Thermostats: Installing a programmable thermostat to keep air conditioning at 78°F when it’s hot outside and your heating system at 68°F when it’s cold can help save up to 20% in heating and cooling costs–or $100 a year on your energy bill. If every family in the United States did this, we would reduce carbon dioxide by more than 90 billion pounds.
Water Heaters: Water heating accounts for about 13% of home energy costs, so turn your water heater down to 120° or the “Normal” setting when home and to the lowest setting when away. Also consider wrapping your water heater in an insulated blanket. You’ll save 1,000 pounds of carbon dioxide a year.

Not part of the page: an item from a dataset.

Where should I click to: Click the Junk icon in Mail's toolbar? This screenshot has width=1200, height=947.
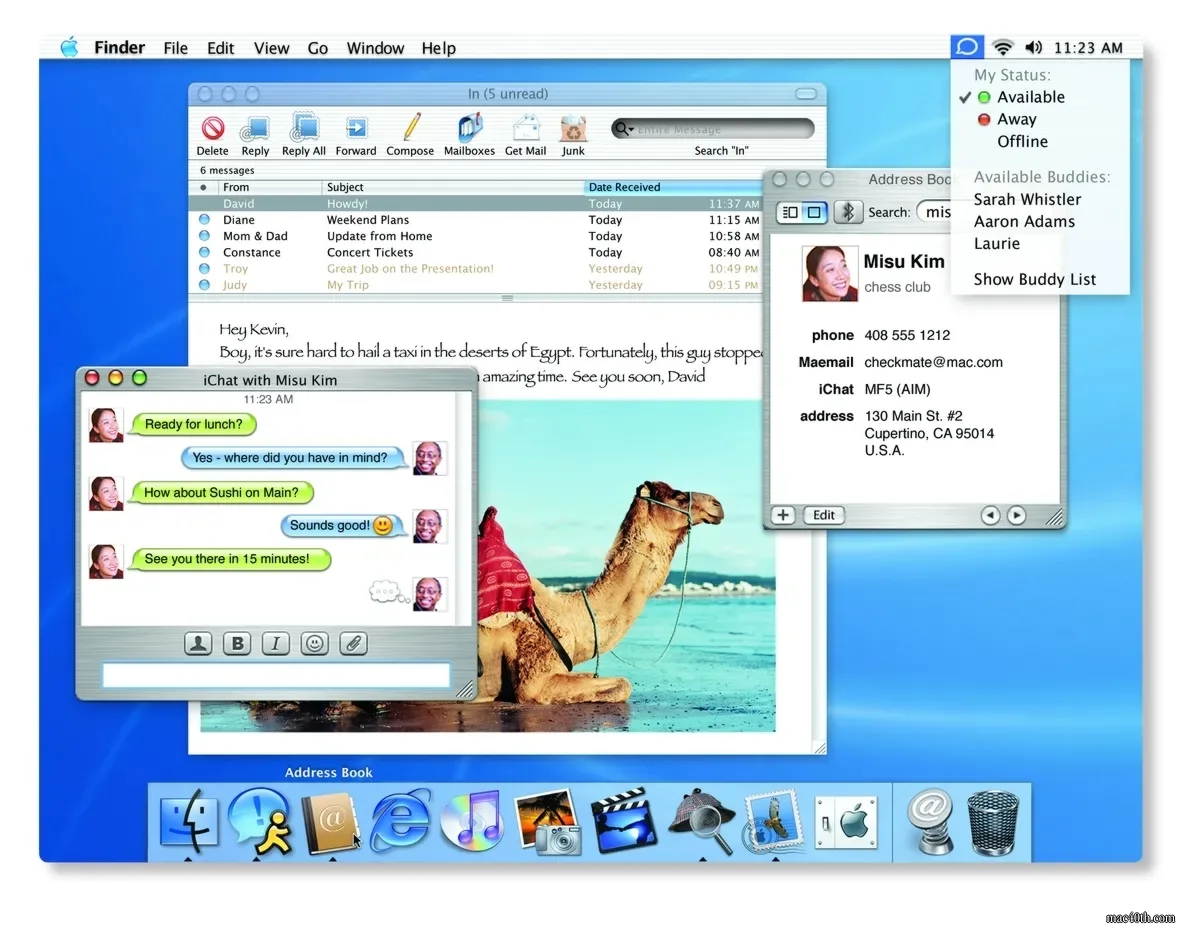572,130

Light Bulbs: According to climatecrisis.org, energy-saving compact florescent light bulbs (CFL) last 10 times longer than regular incandescent bulbs, use 60% less energy and can save 75% of lighting costs. If every American home replaced five incandescent bulbs with five CFL bulbs, we would save as much as $6.5 billion a year in electricity costs and prevent greenhouse gas emissions equivalent to that from more than eight million cars.
Sprinklers: Use a sprinkler timer. Timers will automatically shut off your sprinkler system after a set period so you don’t have to remember. Also, use sprinklers that emit large drops of water, low and close to the ground (not the sidewalk or street), and water early in the morning. This will ensure that the water soaks into soil instead of evaporating.
Green Energy: The decision to switch to green energy (wind or solar-powered) should be made on a cost-by-cost, region-by-region basis. CIBC World Markets reports that buying a solar system can yield homeowners a 6% return on their investment and take 16 years to pay off. Depending on the state you live in, you also may be eligible for a refund or other incentive when you use solar energy.